== Text segment ==

In terms of architecture Iceland was largely influenced by its history of overseas connections. People and economic ties brought in material, knowledge, styles and trends creating a sort of potpourri of approaches to building.

Hallgrímur, Reykjavik, Iceland
Image take from runawayjane / Hallgrímur, Reykjavik, Iceland. Front entrance faceade Gudjon Samuelsson 1937-86.

A constant of course is the harsh weather and the environmental conditions. In addition the available building materials shaped the early architecture types, the grass- and turf-covered houses as a result of a lack of wood as building material. These earth houses were optimised in terms of isolation and exposure to weather changes, but required a lot of maintenance and rebuilding. at least every two years the unit basically had to be rebuilt. It was to a large extend a living house as such with its shape and extend in constant change.

One of the first to document the Icelandic architecture tradition was Edwin Sacher, who in 1938 wrote his PhD dissertation on the subject. He also was an imported interest, he was a German architectural scholar who promoted the vernacular icelandic architecture. Since these days a lot happened in the Icelandic architecture scene happend and a new Jovis publication looks at how architecture as a discipline and a practice presents itself today.

Since the turf buildings new technologies with prefabrication and then especially concrete found their way quickly into the building practice in Iceland. Also the introduction of stone as a building material. Modernism found its way onto the island together with a number of architects trained abroad after the Second World War.

One of the fascinating aspects today as Kenneth Frampton remarked in 1987, is not so much what is built, but also what could be built. With this especially the landscape in Iceland is moved to the centre of the discussion as it is, beside the weather, the most dramatic condition. The building in connection with the landscape is then also on of the topics the architecture has to live up to an position itself.

===
== Material supplied ==

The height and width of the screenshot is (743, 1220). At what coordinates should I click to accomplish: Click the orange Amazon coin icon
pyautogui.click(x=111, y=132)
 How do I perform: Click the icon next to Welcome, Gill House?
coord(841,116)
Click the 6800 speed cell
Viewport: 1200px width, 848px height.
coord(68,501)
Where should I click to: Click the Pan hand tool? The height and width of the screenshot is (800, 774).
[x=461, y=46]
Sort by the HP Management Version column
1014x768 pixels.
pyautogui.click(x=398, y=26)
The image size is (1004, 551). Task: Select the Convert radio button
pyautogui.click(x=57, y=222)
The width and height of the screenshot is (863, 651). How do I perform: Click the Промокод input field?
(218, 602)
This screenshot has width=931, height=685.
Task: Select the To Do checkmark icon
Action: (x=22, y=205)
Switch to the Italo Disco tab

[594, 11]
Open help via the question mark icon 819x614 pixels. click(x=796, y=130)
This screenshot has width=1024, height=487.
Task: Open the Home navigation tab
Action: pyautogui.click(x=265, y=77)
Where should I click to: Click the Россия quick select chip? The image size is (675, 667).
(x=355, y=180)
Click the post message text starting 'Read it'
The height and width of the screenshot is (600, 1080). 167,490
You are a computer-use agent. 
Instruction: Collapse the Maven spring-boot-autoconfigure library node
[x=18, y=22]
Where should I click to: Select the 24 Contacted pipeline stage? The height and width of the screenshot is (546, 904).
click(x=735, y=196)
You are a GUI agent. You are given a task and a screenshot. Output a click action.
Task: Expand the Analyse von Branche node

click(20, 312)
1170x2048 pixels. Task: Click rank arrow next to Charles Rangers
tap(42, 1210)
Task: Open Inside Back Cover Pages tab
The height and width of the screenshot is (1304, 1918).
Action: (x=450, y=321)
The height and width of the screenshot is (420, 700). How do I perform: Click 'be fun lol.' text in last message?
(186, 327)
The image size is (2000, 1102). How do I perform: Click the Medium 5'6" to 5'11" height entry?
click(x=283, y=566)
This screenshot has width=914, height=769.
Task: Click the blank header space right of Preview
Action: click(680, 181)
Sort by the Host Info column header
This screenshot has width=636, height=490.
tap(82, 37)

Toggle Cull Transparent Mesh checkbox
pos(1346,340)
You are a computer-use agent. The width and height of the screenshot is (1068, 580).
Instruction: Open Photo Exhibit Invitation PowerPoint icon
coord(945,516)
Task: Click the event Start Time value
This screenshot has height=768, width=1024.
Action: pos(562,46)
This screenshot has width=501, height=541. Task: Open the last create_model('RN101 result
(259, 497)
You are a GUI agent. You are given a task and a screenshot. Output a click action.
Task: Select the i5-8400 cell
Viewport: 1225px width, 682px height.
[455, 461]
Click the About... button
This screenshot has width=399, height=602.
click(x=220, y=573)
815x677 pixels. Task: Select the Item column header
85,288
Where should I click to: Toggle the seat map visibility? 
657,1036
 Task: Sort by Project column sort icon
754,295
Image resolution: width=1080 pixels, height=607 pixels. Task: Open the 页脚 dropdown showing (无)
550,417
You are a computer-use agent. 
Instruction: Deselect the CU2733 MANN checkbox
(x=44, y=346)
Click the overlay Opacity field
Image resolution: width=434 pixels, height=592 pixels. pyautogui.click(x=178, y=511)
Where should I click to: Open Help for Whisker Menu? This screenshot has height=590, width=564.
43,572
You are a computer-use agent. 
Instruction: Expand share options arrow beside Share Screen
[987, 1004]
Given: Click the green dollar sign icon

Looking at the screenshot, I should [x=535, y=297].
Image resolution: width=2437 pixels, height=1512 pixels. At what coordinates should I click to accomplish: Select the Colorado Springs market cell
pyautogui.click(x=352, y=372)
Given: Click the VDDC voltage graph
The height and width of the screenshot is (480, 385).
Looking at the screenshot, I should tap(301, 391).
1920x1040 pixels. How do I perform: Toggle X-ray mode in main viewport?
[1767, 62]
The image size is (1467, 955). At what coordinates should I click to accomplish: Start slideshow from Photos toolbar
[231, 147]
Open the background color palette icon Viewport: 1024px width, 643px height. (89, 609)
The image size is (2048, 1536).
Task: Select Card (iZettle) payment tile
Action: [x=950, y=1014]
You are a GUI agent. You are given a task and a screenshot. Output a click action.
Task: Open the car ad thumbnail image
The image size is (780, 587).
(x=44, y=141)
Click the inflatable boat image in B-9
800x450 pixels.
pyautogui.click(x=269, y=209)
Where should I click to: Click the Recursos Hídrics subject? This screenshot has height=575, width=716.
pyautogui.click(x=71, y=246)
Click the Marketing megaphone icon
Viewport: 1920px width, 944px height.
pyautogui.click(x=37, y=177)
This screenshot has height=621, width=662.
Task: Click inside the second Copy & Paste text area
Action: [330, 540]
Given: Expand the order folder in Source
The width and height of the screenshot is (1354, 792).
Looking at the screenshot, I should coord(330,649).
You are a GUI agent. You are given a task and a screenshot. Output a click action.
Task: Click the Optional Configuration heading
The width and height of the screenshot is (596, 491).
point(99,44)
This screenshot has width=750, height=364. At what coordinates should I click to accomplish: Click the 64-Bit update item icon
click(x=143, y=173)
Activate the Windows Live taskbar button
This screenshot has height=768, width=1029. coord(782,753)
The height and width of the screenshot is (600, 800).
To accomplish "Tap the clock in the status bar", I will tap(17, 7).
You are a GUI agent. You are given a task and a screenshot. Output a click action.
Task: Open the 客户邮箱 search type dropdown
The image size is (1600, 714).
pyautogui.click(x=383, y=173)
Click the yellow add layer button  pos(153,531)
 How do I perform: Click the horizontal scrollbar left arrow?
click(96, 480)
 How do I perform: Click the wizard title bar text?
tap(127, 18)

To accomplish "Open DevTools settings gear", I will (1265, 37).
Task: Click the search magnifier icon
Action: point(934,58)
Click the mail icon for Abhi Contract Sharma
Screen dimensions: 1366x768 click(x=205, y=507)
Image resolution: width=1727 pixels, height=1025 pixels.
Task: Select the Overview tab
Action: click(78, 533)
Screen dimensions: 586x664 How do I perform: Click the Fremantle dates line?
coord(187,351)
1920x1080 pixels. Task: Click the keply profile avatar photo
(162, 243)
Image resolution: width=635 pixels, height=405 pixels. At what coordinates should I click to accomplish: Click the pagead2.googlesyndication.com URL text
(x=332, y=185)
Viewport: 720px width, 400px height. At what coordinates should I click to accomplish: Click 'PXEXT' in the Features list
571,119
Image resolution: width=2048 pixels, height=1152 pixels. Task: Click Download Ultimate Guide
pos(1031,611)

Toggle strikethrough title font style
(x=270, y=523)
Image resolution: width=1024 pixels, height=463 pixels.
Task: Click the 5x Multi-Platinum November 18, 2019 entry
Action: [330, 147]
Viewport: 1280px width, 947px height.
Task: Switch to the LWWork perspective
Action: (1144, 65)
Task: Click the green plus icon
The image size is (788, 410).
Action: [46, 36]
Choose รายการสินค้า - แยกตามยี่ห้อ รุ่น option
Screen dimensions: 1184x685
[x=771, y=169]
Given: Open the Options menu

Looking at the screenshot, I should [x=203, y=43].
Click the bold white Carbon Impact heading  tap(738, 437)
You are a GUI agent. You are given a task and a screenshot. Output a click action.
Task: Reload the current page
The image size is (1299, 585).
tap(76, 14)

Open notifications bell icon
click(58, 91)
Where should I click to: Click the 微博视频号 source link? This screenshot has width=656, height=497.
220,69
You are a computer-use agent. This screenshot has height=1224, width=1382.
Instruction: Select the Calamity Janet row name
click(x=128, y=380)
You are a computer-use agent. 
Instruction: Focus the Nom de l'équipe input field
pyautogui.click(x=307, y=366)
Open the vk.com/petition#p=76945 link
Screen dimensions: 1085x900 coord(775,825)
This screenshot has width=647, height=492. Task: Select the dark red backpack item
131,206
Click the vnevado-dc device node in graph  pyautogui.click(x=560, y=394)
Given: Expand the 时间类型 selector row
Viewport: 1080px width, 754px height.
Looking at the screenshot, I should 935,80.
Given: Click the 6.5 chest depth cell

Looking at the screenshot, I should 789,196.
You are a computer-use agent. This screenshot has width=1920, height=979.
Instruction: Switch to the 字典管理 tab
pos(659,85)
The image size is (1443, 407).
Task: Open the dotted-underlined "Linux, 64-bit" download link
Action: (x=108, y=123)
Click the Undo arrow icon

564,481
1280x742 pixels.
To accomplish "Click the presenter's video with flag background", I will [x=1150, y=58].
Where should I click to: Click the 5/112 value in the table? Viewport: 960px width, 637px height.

===

Problems to solve.
1. Reproduce the passage on Icelandic architecture, everything from "One of the fascinating" down to "an position itself.", swapping "landscape" for "terrain".
2. Go on with the text on Icelandic architecture from the point where it stops.
The data has no role in what is asked here.

Answers below.
1.
One of the fascinating aspects today as Kenneth Frampton remarked in 1987, is not so much what is built, but also what could be built. With this especially the terrain in Iceland is moved to the centre of the discussion as it is, beside the weather, the most dramatic condition. The building in connection with the terrain is then also on of the topics the architecture has to live up to an position itself.

2.
Land of Giants Choi+Shine
Image taken from 3.bp / Project by Jin Choi & Thomas Shine of Choi+Shine for a new type of pylons submitted to a competition organised by Icelandic electrical transmission company Landsnet and the Association of Icelandic Architects. The project was titled Land of Giants. See the winning project, which is actually pretty similar in some points HERE at dezen.

The publication presents a brief recap of the history as wel a selection of recent projects. a third large part are interviews where the context of architecture in iceland is discussed. Well actually they are not really interviews but really conversations. In the context of these conversations the projects are discussed and this makes for a very different presentation of the architecture of a place. Its not your usual architecture guide, nor is it a monograph, nor a simple collection. Its really the quest to find the specifics of architecture for a place that has no international identity in the area of architecture.

The format of presentation makes this an interesting exchange between publication and reader in the sense that one feels involved in the conversation and the feeling of discovery amongst it. It transports as the publication accompanying an exhibition on the subject of architecture in Iceland a sense of excitement. The exhibition unfortunately closed this month at the German Architecture Museum in Frankfurt. See HERE for a preview with sample pages of the publication.

Cachola Schmal, P. ed., 2011. Iceland and Architecture?, Berlin: Jovis Verlag.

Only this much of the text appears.